Methods: From January 1993 until December 2002, 293 patients with early RA were diagnosed and followed up in our rheumatology clinic. All patients fulfilled the American College of Rheumatology criteria for RA, had disease duration of less than one year, without prior treatment of disease modifying anti-rheumatic drugs (DMARDs) or steroids. The patients were treated with at least one DMARD, and 287 of them had a last follow up during the year 2004. The demographic, personal, clinical, laboratory, radiological and therapeutic features were compared at entry and at the last follow-up, according to their smoking habits at entry.
Results: Among the 293 patients, 6 were lost to follow-up, thus 287 patients were evaluated. There were 200 females (67.7%) and 87 males (30.3%). Eighty-two (28.6%) were current smokers, 21 (7.3%) ex-smokers and 184 (64.1%) non-smokers at presentation. RA smoker patients displayed the disease at a younger age than the non-smokers. Additionally, the smokers presented at disease onset more prominent features of articular involvement as was evaluated by the higher number of total joint count with tenderness and swelling and by the higher disease activity for 28 joint indices score (DAS-28). Smokers also presented a higher Larsen's score and higher frequency of IgM and IgA rheumatoid factors as compared to non-smokers. At the end of the study, the smoker patients presented more active and severe disease as evaluated by the higher total number of tender and swelling joint count, the higher DAS-28, and higher Larsen's score as compared to non-smokers. Furthermore, the smokers more frequently had rheumatoid nodules than the ex-smokers and non-smokers.

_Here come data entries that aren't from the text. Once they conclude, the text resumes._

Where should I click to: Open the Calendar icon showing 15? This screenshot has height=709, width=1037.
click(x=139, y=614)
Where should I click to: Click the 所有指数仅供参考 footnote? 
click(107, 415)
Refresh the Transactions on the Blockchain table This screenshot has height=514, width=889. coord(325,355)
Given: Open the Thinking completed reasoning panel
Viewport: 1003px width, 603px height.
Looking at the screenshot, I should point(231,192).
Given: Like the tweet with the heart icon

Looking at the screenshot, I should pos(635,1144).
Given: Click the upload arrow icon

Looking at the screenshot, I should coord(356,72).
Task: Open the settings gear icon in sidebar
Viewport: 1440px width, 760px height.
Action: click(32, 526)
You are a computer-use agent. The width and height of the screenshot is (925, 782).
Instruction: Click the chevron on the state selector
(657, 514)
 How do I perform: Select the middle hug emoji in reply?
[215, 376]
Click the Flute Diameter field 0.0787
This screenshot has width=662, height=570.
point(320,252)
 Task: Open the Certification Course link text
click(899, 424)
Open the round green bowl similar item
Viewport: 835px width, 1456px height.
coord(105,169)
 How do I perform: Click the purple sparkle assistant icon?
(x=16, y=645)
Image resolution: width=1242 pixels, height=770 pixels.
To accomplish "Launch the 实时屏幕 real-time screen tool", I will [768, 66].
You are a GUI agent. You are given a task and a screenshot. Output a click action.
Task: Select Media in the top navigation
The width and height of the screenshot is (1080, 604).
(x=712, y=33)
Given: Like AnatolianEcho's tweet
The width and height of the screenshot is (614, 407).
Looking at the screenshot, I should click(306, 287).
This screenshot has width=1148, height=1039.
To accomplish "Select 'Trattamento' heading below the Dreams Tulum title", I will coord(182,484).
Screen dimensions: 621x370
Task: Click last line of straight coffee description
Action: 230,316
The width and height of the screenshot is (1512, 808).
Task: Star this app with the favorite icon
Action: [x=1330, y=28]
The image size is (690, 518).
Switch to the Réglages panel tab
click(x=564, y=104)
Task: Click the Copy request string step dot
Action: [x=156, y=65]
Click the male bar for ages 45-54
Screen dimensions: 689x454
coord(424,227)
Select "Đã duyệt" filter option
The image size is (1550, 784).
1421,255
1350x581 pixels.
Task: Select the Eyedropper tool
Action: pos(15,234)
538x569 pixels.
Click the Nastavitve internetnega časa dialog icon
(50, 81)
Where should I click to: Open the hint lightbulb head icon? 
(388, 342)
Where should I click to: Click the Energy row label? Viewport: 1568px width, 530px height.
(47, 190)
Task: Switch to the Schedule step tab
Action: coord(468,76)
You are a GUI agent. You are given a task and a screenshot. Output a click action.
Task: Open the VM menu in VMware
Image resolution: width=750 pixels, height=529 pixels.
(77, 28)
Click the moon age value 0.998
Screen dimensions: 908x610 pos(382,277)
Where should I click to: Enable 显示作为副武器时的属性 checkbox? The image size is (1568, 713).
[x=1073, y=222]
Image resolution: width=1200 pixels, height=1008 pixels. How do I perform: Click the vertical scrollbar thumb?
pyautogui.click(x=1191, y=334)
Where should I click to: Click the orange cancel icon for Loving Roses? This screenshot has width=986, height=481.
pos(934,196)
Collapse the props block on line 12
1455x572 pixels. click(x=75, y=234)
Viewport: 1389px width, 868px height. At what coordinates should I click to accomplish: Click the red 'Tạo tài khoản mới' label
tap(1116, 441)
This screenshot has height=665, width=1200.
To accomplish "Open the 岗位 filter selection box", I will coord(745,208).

The association of smoking with disease activity and severity was independent of sex, age, educational level, alcohol consumption, and follow-up duration. Finally, no significant differences were observed concerning the therapeutic procedure among the three groups.
Conclusions: In our early RA patients, cigarette smoking was associated with increased disease activity, and severity, independently of several other possible confounders and despite the early disease treatment.